***** Extract provided

How exactly does one go from making design document for an action/arcade-style game to making it happen on screen? Do you just start programming the game after you're done designing it and then just wing it until you've found something that works, or is there a more methodical way to do it? The reason I ask is because I've come to realize that designing an action game is very different from designing something like a text adventure game. With the latter, it's much easier to go from the design to the programming because there's nothing moving around. How do you go from words and static pictures in a design to making characters objects move around and interact with each other on screen?
From Paper to Screen
Choose a language or an engine, follow some tutorials.
I know you need to pick a language or engine. You misunderstood what I'm asking. I don't know how to state it any more clearly than I have.
I might recommend starting with some kind of proof of concept. Particularly for game elements that you haven't worked on before or if you think they're particularly innovative. It should help you figure out if what you have in mind is within your abilities, what sort of additional work you're going to need to do, and maybe give some indication if your idea is fun.
If you're starting completely from scratch and have no idea where to begin, I say try to get something on the screen and control its position with mouse or keyboard.
If you don't know how to begin going about doing that then there's more programming fundamentals you'll need to learn.
It sound to me like your asking a pipeline question, and I think this has mostly to do with your design ideas involved in your genre of choice. If you have assets then I would toy around with an existing engine. I've found a handful of useful basic tutorials for free from this website.
Like mentioned, learn from the masters who've achieved the elements you know exist, after that start building the pipeline towards your own designs. Then publish them, because the more we share and publish our successful approaches to this craft the easier it is for everyone new to the craft to build on "the basics".

**********
***** Raw data

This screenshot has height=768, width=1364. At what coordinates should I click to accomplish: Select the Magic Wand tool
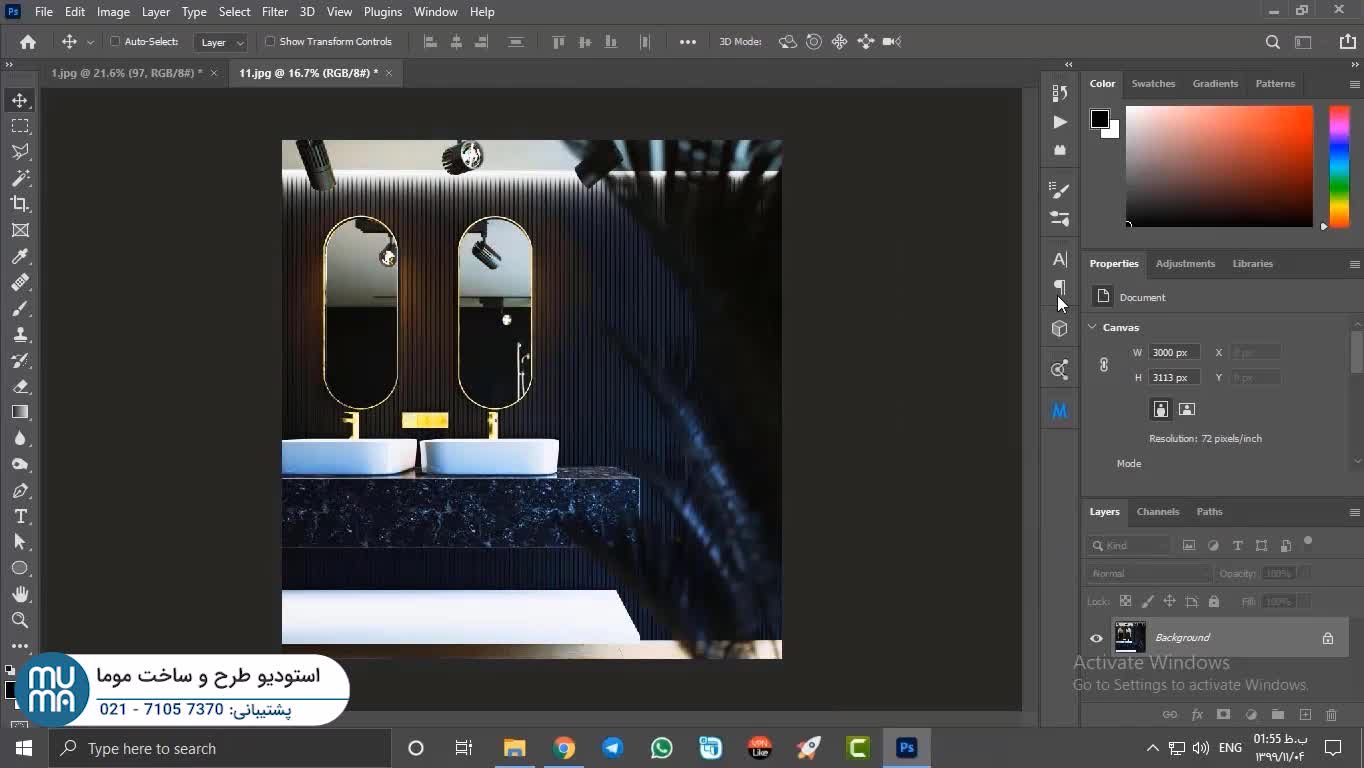(x=20, y=178)
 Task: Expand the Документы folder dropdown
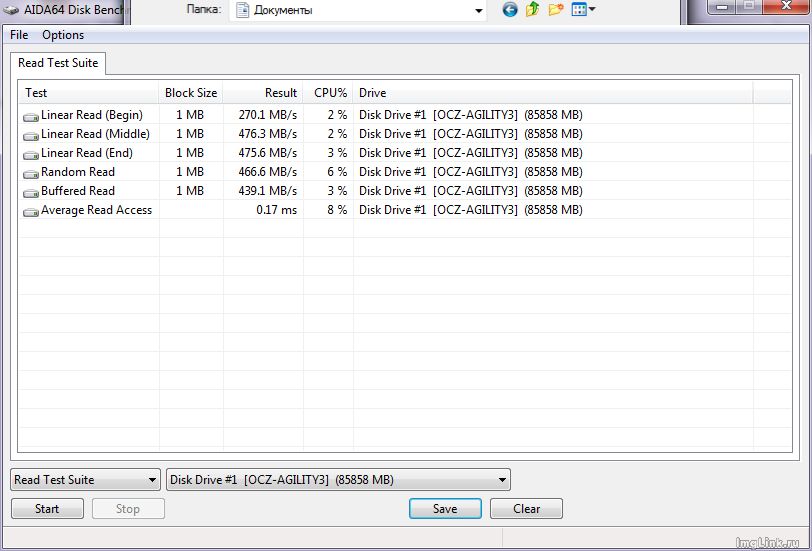478,11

**********

* **Tasks and exercises**
a: Answer the following questions using the forum thread, marking each answer (i), (ii), (iii) on its own line:
(i) According to the opening post, why is it easier to move from design to programming with a text adventure game?
(ii) What does the reply beginning "If you're starting completely from scratch" suggest attempting first?
(iii) What kind of question does the reply beginning "It sound to me like" say the original poster is asking?
b: Rewrite the paragraph of the forum thread that begins "I might recommend starting with some kind of proof of concept" as a bulleted list, keeping its main points.
c: In one to three sentences, explain why the final reply in the forum thread recommends publishing one's designs.

* **Answers to the exercises**
a:
(i) Because there is nothing moving around.
(ii) Getting something on the screen and controlling its position with the mouse or keyboard.
(iii) A pipeline question.

b:
- Begin with a proof of concept, particularly for game elements not worked on before or those considered especially innovative.
- It helps determine whether the idea is within one's abilities.
- It shows what additional work will be required.
- It may give some indication of whether the idea is fun.

c: The reply holds that the more people share and publish their successful approaches to the craft, the easier it becomes for newcomers to build on "the basics."